Flow Models Series: RealNVP and Glow—Inheritance and Sublimation of Flow Models

By 苏剑林 | August 26, 2018

Opening Remarks

In the previous article, "Flow Models Series: NICE—Basic Concepts and Implementation", we introduced the pioneering work of flow models: the NICE model. From NICE, we learned the basic concepts and ideas of flow models, and finally, I provided a Keras implementation of NICE.

In this article, we will focus on the upgrades to NICE: RealNVP and Glow.


Sampling demonstration of the Glow model (captured from the Glow official blog)

The Ingenious Flow

It must be said that the flow model is a very ingeniously designed model. Overall, flow aims to find an encoder that encodes the input $\boldsymbol{x}$ into a latent variable $\boldsymbol{z}$ such that $\boldsymbol{z}$ follows a standard normal distribution. Thanks to the clever design of flow models, this encoder is invertible, allowing us to immediately write down the corresponding decoder (generator). Thus, once the encoder is trained, we simultaneously obtain the decoder, completing the construction of the generative model.

To achieve this, the model must not only be invertible but also have a Jacobian determinant that is easy to calculate. To this end, NICE proposed additive coupling layers. By stacking multiple additive coupling layers, the model possesses both powerful fitting capabilities and a unit Jacobian determinant. Thus, flow models emerged as a type of generative model distinct from VAEs and GANs, allowing us to directly fit the probability distribution itself through clever construction.

Space Left to Explore

NICE provided a new direction for flow models and completed simple experiments, but it also left behind much unknown space. While the concept of flow models is ingenious, NICE’s experiments were somewhat crude: they simply stacked fully connected layers and did not provide uses for convolutional layers. Although the paper conducted multiple experiments, the only truly successful one was on MNIST, which lacked persuasive power.

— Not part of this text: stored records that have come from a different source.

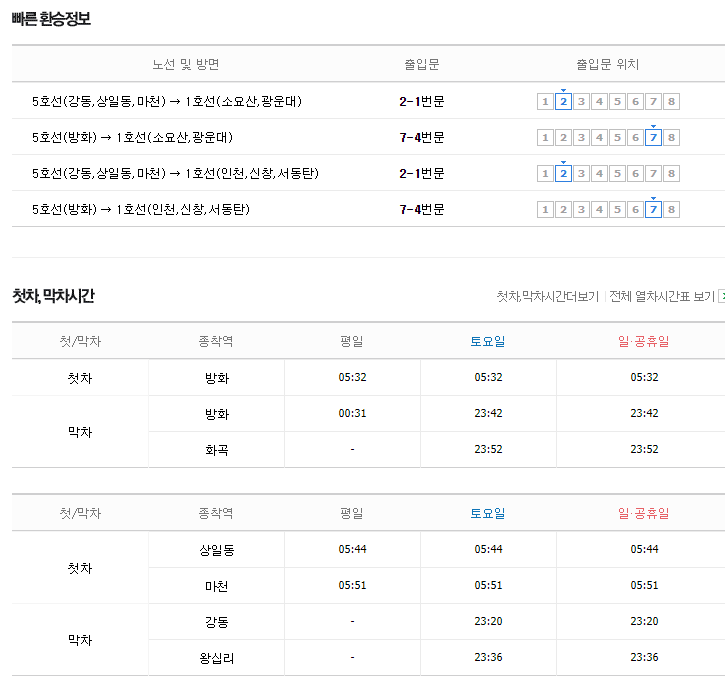
Task: Open 첫차,막차시간더보기 link
Action: [547, 296]
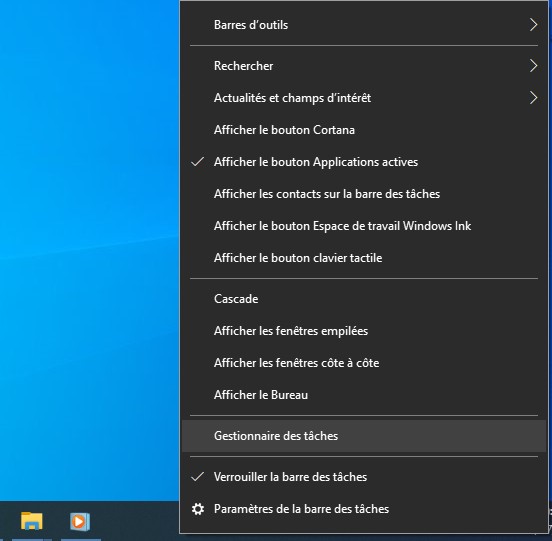The height and width of the screenshot is (541, 552).
Task: Launch the media player taskbar icon
Action: [x=80, y=521]
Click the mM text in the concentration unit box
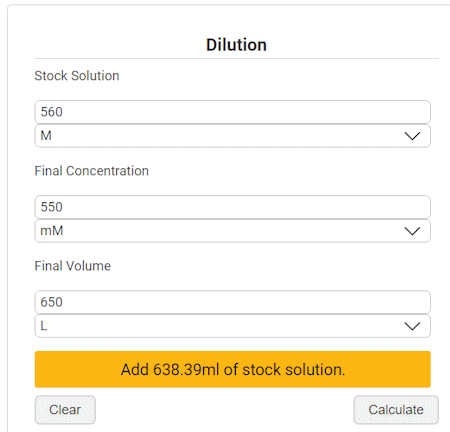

Therefore, flow models needed further excavation to stand out in the field of generative models. These extensions were completed by its "successors," RealNVP and Glow. These works made flow models shine, turning them into leaders in the generative modeling field.

RealNVP

In this section, we introduce the RealNVP model, which is an improvement upon NICE from the paper "Density estimation using Real NVP". It generalized the coupling layer and successfully introduced convolutional layers into coupling models, making them better suited for image problems. Furthermore, it proposed a multi-scale layer design, which reduces computational costs and provides a strong regularization effect, improving generation quality. At this point, the general framework of flow models began to take shape.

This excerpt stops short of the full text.